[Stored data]
+ + + + + + +
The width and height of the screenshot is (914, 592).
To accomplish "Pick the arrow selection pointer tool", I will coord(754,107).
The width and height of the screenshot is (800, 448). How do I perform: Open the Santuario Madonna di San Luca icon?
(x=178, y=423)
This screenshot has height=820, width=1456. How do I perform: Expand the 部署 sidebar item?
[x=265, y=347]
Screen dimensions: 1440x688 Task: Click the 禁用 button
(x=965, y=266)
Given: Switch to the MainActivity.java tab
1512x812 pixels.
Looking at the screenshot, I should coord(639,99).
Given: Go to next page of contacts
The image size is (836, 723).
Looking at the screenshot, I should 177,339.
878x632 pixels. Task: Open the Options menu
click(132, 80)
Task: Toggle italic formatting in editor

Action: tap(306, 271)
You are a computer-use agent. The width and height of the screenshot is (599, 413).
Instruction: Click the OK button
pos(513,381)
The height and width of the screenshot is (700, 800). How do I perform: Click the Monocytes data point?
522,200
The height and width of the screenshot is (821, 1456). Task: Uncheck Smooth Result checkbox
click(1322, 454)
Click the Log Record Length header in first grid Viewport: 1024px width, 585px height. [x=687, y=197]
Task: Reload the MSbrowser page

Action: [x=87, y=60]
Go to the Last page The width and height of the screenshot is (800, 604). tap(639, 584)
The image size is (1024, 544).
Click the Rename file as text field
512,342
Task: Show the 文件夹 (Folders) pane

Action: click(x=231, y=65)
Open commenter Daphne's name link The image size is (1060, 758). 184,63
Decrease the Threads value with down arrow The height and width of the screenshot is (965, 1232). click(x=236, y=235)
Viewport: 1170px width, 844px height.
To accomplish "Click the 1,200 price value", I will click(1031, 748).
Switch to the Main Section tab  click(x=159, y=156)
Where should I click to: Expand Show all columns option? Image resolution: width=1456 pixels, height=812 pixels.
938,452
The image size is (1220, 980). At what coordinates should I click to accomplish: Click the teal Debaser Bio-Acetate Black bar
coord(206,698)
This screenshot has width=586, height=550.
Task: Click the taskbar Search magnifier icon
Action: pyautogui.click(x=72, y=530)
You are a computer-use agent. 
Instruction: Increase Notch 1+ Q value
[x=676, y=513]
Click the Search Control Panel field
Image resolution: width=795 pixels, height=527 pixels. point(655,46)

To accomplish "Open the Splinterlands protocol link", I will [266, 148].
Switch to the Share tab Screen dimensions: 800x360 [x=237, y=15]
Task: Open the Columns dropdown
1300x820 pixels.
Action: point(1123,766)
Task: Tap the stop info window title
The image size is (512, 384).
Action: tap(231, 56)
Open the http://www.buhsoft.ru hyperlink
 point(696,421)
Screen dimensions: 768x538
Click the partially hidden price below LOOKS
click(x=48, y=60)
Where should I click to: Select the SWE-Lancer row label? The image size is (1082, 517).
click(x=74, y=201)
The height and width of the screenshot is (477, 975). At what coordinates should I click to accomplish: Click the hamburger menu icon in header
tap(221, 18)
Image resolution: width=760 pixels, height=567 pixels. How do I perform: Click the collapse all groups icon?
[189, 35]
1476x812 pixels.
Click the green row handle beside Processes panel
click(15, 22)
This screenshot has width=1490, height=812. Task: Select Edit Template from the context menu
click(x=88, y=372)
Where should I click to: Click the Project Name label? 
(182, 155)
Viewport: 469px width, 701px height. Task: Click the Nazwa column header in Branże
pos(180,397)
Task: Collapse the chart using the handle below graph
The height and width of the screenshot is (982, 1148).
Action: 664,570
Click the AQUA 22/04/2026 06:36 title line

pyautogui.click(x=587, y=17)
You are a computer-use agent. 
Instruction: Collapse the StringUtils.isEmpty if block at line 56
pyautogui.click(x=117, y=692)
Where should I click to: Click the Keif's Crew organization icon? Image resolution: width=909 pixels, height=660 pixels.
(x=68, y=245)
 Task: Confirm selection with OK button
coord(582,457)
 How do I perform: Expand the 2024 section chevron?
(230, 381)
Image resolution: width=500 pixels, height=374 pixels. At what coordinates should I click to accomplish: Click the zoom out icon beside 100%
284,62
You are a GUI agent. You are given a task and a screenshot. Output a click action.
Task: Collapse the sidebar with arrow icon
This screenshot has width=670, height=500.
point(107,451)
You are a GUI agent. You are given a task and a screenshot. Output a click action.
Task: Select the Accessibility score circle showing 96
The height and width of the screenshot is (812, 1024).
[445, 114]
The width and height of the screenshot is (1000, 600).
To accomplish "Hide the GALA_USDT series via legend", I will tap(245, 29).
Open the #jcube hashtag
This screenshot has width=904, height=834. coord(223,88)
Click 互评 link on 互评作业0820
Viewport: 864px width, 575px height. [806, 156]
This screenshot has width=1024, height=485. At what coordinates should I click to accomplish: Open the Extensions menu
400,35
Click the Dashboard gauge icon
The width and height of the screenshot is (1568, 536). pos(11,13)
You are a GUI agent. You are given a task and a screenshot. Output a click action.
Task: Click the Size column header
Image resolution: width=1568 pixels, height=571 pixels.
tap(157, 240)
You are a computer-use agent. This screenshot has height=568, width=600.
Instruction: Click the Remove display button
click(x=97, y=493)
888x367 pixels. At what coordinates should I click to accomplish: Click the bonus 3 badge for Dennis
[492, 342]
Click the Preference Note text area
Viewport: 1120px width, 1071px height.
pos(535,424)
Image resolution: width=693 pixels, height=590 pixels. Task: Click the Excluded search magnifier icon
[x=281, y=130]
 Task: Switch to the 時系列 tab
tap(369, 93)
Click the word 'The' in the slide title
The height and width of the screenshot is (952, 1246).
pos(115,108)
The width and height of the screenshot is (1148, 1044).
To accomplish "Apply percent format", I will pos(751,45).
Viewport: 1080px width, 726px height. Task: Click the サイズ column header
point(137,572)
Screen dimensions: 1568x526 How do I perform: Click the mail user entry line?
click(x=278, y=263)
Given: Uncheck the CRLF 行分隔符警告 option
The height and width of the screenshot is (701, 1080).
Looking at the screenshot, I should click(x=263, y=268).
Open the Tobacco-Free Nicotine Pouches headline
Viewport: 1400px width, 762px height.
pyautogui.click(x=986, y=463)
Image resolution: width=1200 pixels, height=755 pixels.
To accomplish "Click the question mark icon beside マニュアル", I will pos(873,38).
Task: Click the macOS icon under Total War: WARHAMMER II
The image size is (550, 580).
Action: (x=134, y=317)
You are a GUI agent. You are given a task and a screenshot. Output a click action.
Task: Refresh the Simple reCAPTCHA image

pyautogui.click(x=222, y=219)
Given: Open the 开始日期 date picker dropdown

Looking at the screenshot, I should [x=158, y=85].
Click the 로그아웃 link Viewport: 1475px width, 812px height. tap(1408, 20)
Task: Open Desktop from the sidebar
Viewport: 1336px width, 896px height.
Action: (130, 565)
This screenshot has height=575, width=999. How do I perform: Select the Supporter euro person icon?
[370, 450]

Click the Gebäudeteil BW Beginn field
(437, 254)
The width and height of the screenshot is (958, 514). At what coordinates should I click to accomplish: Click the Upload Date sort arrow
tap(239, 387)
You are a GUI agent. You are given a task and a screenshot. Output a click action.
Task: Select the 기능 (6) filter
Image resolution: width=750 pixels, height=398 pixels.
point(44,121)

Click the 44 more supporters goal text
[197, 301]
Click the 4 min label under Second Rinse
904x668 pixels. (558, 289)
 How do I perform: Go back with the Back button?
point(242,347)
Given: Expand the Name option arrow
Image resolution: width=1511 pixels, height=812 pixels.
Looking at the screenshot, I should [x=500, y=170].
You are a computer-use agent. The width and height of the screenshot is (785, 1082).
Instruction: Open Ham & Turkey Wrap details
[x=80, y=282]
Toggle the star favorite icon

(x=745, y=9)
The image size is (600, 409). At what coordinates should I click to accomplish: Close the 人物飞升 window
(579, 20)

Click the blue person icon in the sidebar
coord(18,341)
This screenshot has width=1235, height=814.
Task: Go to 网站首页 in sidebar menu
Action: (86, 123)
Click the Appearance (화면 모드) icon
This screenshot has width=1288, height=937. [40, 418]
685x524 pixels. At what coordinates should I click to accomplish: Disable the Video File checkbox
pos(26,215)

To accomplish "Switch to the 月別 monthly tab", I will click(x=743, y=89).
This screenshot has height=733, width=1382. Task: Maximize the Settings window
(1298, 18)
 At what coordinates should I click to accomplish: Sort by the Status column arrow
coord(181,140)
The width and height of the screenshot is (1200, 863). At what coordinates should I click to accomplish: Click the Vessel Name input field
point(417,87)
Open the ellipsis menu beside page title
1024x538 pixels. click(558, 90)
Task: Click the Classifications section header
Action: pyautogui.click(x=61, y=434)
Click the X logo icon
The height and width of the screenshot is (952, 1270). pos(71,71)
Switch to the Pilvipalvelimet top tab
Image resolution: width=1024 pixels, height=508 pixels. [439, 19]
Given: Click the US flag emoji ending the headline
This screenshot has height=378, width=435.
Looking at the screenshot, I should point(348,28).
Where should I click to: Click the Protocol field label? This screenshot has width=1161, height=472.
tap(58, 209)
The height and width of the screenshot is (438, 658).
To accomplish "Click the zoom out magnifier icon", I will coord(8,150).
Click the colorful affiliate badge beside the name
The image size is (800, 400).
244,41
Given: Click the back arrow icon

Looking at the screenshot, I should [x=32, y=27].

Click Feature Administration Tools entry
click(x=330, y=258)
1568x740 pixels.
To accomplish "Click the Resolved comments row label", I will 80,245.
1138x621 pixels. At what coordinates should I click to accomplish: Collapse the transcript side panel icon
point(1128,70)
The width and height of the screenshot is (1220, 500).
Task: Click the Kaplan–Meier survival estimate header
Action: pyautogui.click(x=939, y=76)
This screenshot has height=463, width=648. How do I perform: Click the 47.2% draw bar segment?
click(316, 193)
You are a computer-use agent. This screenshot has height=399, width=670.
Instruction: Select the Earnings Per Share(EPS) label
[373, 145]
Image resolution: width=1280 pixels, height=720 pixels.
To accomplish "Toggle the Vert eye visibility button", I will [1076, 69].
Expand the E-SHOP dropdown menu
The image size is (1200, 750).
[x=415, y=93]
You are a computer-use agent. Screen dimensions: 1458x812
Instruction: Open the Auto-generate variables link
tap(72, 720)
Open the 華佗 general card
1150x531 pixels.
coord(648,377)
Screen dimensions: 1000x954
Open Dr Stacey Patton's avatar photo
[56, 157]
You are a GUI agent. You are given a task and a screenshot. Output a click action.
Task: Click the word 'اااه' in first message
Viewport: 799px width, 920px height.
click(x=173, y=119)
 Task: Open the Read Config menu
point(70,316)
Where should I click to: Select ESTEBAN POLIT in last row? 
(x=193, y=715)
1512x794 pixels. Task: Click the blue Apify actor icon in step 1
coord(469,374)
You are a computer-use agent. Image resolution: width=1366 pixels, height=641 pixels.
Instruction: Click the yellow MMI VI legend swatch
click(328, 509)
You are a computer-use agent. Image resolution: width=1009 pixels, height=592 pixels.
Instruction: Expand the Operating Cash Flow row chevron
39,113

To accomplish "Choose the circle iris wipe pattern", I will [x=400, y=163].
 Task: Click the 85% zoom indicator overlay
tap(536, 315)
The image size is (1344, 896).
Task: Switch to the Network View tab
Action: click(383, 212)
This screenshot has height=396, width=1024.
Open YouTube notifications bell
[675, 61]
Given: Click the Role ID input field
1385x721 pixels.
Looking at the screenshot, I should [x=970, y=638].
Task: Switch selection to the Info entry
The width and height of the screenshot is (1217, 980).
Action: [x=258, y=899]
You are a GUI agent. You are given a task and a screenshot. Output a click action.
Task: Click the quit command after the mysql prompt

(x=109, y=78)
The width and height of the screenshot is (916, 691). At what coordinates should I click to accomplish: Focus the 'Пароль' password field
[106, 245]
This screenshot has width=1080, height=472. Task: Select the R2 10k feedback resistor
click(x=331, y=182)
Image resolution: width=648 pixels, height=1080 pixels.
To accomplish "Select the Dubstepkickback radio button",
+ + + + + + +
Could you reproduce exactly the lines of the entries above, from the one with "Task: Switch to the 時系列 tab" through the one with "Given: Uncheck the CRLF 行分隔符警告 option", and nothing else?

 Task: Switch to the 時系列 tab
tap(369, 93)
Click the word 'The' in the slide title
The height and width of the screenshot is (952, 1246).
pos(115,108)
The width and height of the screenshot is (1148, 1044).
To accomplish "Apply percent format", I will pos(751,45).
Viewport: 1080px width, 726px height. Task: Click the サイズ column header
point(137,572)
Screen dimensions: 1568x526 How do I perform: Click the mail user entry line?
click(x=278, y=263)
Given: Uncheck the CRLF 行分隔符警告 option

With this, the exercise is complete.